• _THE TASK_: Copy the listing below in full, exactly as given.

• _STORED DATA_:
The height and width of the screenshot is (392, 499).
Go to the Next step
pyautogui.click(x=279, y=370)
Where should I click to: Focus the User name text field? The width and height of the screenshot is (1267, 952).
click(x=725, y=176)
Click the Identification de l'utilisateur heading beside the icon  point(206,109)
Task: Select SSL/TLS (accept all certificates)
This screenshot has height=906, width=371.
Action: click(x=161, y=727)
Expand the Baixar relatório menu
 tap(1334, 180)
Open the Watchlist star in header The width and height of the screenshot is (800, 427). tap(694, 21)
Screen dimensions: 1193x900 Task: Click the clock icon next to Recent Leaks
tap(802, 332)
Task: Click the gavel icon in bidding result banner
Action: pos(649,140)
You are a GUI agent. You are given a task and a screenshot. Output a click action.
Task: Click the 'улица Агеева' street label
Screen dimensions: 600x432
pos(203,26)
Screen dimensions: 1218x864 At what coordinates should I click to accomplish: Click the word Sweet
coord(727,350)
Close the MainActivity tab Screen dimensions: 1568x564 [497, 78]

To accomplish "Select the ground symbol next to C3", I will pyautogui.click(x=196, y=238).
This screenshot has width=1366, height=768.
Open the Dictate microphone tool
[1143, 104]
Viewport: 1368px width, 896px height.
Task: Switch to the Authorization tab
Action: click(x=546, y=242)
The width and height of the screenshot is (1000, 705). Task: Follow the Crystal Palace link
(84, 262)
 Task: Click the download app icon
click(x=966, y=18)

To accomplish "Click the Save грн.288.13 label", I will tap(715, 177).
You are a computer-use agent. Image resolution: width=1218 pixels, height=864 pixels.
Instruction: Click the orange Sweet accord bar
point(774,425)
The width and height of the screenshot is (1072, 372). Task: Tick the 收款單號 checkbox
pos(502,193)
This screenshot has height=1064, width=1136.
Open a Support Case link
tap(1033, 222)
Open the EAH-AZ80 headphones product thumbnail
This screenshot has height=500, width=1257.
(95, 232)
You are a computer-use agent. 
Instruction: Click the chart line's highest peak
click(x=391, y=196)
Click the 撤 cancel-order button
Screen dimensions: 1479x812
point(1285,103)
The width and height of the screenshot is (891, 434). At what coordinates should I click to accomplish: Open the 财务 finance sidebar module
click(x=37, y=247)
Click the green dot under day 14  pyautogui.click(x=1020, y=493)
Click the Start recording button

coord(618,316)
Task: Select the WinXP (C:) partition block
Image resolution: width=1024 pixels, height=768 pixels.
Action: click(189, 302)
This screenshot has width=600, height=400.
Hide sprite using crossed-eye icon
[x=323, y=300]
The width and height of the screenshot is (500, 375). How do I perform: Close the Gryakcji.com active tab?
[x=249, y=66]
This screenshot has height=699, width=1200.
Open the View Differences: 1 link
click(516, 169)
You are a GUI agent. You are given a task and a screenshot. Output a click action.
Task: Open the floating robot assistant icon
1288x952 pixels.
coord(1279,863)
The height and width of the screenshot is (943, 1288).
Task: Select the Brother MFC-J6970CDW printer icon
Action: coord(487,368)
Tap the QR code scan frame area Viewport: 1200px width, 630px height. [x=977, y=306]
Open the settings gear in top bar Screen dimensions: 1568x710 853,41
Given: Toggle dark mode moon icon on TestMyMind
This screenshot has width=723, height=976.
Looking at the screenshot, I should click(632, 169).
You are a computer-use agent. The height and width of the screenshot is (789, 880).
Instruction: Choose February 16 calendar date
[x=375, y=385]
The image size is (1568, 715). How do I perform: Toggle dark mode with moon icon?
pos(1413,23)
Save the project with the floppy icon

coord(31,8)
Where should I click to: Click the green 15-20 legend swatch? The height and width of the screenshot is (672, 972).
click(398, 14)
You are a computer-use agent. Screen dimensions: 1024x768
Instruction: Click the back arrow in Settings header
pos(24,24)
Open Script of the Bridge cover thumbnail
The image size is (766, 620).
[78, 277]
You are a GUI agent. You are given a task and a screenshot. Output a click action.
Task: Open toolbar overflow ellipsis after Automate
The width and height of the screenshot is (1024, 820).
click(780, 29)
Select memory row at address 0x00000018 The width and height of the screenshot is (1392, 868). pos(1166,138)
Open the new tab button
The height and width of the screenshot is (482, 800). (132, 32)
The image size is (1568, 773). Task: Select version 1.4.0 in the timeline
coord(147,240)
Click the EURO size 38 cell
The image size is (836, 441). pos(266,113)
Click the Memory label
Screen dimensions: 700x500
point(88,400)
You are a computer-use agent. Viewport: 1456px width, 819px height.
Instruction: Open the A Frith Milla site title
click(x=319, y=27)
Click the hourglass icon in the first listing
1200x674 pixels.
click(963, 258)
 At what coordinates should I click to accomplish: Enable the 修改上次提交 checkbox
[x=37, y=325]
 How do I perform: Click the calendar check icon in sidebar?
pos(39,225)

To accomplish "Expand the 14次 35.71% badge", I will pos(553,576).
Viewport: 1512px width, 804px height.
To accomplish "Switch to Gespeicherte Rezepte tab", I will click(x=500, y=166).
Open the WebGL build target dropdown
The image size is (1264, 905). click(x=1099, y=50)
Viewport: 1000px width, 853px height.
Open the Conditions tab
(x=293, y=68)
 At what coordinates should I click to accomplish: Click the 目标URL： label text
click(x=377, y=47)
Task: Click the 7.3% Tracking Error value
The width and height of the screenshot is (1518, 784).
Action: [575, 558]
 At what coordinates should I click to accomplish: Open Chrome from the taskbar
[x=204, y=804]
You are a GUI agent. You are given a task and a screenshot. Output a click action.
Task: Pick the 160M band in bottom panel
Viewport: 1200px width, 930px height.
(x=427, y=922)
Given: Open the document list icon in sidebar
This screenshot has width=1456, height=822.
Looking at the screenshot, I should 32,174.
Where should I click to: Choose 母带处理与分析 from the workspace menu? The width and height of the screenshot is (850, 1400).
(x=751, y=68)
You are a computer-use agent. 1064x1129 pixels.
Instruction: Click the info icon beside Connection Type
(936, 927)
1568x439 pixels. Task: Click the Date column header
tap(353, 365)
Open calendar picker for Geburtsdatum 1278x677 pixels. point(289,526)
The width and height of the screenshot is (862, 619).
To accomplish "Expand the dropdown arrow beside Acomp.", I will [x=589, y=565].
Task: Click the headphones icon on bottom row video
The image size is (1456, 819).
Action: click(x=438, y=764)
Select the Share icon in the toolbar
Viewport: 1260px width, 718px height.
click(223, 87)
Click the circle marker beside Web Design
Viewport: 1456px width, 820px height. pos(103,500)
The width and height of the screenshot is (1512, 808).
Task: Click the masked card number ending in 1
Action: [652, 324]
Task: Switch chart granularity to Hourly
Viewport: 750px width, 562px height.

• _TASK SOLUTION_:
The height and width of the screenshot is (392, 499).
Go to the Next step
pyautogui.click(x=279, y=370)
Where should I click to: Focus the User name text field? The width and height of the screenshot is (1267, 952).
click(x=725, y=176)
Click the Identification de l'utilisateur heading beside the icon  point(206,109)
Task: Select SSL/TLS (accept all certificates)
This screenshot has height=906, width=371.
Action: click(x=161, y=727)
Expand the Baixar relatório menu
 tap(1334, 180)
Open the Watchlist star in header The width and height of the screenshot is (800, 427). tap(694, 21)
Screen dimensions: 1193x900 Task: Click the clock icon next to Recent Leaks
tap(802, 332)
Task: Click the gavel icon in bidding result banner
Action: pos(649,140)
You are a GUI agent. You are given a task and a screenshot. Output a click action.
Task: Click the 'улица Агеева' street label
Screen dimensions: 600x432
pos(203,26)
Screen dimensions: 1218x864 At what coordinates should I click to accomplish: Click the word Sweet
coord(727,350)
Close the MainActivity tab Screen dimensions: 1568x564 [497, 78]

To accomplish "Select the ground symbol next to C3", I will pyautogui.click(x=196, y=238).
This screenshot has width=1366, height=768.
Open the Dictate microphone tool
[1143, 104]
Viewport: 1368px width, 896px height.
Task: Switch to the Authorization tab
Action: click(x=546, y=242)
The width and height of the screenshot is (1000, 705). Task: Follow the Crystal Palace link
(84, 262)
 Task: Click the download app icon
click(x=966, y=18)

To accomplish "Click the Save грн.288.13 label", I will tap(715, 177).
You are a computer-use agent. Image resolution: width=1218 pixels, height=864 pixels.
Instruction: Click the orange Sweet accord bar
point(774,425)
The width and height of the screenshot is (1072, 372). Task: Tick the 收款單號 checkbox
pos(502,193)
This screenshot has height=1064, width=1136.
Open a Support Case link
tap(1033, 222)
Open the EAH-AZ80 headphones product thumbnail
This screenshot has height=500, width=1257.
(95, 232)
You are a computer-use agent. 
Instruction: Click the chart line's highest peak
click(x=391, y=196)
Click the 撤 cancel-order button
Screen dimensions: 1479x812
point(1285,103)
The width and height of the screenshot is (891, 434). At what coordinates should I click to accomplish: Open the 财务 finance sidebar module
click(x=37, y=247)
Click the green dot under day 14  pyautogui.click(x=1020, y=493)
Click the Start recording button

coord(618,316)
Task: Select the WinXP (C:) partition block
Image resolution: width=1024 pixels, height=768 pixels.
Action: click(189, 302)
This screenshot has width=600, height=400.
Hide sprite using crossed-eye icon
[x=323, y=300]
The width and height of the screenshot is (500, 375). How do I perform: Close the Gryakcji.com active tab?
[x=249, y=66]
This screenshot has height=699, width=1200.
Open the View Differences: 1 link
click(516, 169)
You are a GUI agent. You are given a task and a screenshot. Output a click action.
Task: Open the floating robot assistant icon
1288x952 pixels.
coord(1279,863)
The height and width of the screenshot is (943, 1288).
Task: Select the Brother MFC-J6970CDW printer icon
Action: coord(487,368)
Tap the QR code scan frame area Viewport: 1200px width, 630px height. [x=977, y=306]
Open the settings gear in top bar Screen dimensions: 1568x710 853,41
Given: Toggle dark mode moon icon on TestMyMind
This screenshot has width=723, height=976.
Looking at the screenshot, I should click(632, 169).
You are a computer-use agent. The height and width of the screenshot is (789, 880).
Instruction: Choose February 16 calendar date
[x=375, y=385]
The image size is (1568, 715). How do I perform: Toggle dark mode with moon icon?
pos(1413,23)
Save the project with the floppy icon

coord(31,8)
Where should I click to: Click the green 15-20 legend swatch? The height and width of the screenshot is (672, 972).
click(398, 14)
You are a computer-use agent. Screen dimensions: 1024x768
Instruction: Click the back arrow in Settings header
pos(24,24)
Open Script of the Bridge cover thumbnail
The image size is (766, 620).
[78, 277]
You are a GUI agent. You are given a task and a screenshot. Output a click action.
Task: Open toolbar overflow ellipsis after Automate
The width and height of the screenshot is (1024, 820).
click(780, 29)
Select memory row at address 0x00000018 The width and height of the screenshot is (1392, 868). pos(1166,138)
Open the new tab button
The height and width of the screenshot is (482, 800). (132, 32)
The image size is (1568, 773). Task: Select version 1.4.0 in the timeline
coord(147,240)
Click the EURO size 38 cell
The image size is (836, 441). pos(266,113)
Click the Memory label
Screen dimensions: 700x500
point(88,400)
You are a computer-use agent. Viewport: 1456px width, 819px height.
Instruction: Open the A Frith Milla site title
click(x=319, y=27)
Click the hourglass icon in the first listing
1200x674 pixels.
click(963, 258)
 At what coordinates should I click to accomplish: Enable the 修改上次提交 checkbox
[x=37, y=325]
 How do I perform: Click the calendar check icon in sidebar?
pos(39,225)

To accomplish "Expand the 14次 35.71% badge", I will pos(553,576).
Viewport: 1512px width, 804px height.
To accomplish "Switch to Gespeicherte Rezepte tab", I will click(x=500, y=166).
Open the WebGL build target dropdown
The image size is (1264, 905). click(x=1099, y=50)
Viewport: 1000px width, 853px height.
Open the Conditions tab
(x=293, y=68)
 At what coordinates should I click to accomplish: Click the 目标URL： label text
click(x=377, y=47)
Task: Click the 7.3% Tracking Error value
The width and height of the screenshot is (1518, 784).
Action: [575, 558]
 At what coordinates should I click to accomplish: Open Chrome from the taskbar
[x=204, y=804]
You are a GUI agent. You are given a task and a screenshot. Output a click action.
Task: Pick the 160M band in bottom panel
Viewport: 1200px width, 930px height.
(x=427, y=922)
Given: Open the document list icon in sidebar
This screenshot has width=1456, height=822.
Looking at the screenshot, I should 32,174.
Where should I click to: Choose 母带处理与分析 from the workspace menu? The width and height of the screenshot is (850, 1400).
(x=751, y=68)
You are a computer-use agent. 1064x1129 pixels.
Instruction: Click the info icon beside Connection Type
(936, 927)
1568x439 pixels. Task: Click the Date column header
tap(353, 365)
Open calendar picker for Geburtsdatum 1278x677 pixels. point(289,526)
The width and height of the screenshot is (862, 619).
To accomplish "Expand the dropdown arrow beside Acomp.", I will [x=589, y=565].
Task: Click the headphones icon on bottom row video
The image size is (1456, 819).
Action: click(x=438, y=764)
Select the Share icon in the toolbar
Viewport: 1260px width, 718px height.
click(223, 87)
Click the circle marker beside Web Design
Viewport: 1456px width, 820px height. pos(103,500)
The width and height of the screenshot is (1512, 808).
Task: Click the masked card number ending in 1
Action: [652, 324]
Task: Switch chart granularity to Hourly
Viewport: 750px width, 562px height.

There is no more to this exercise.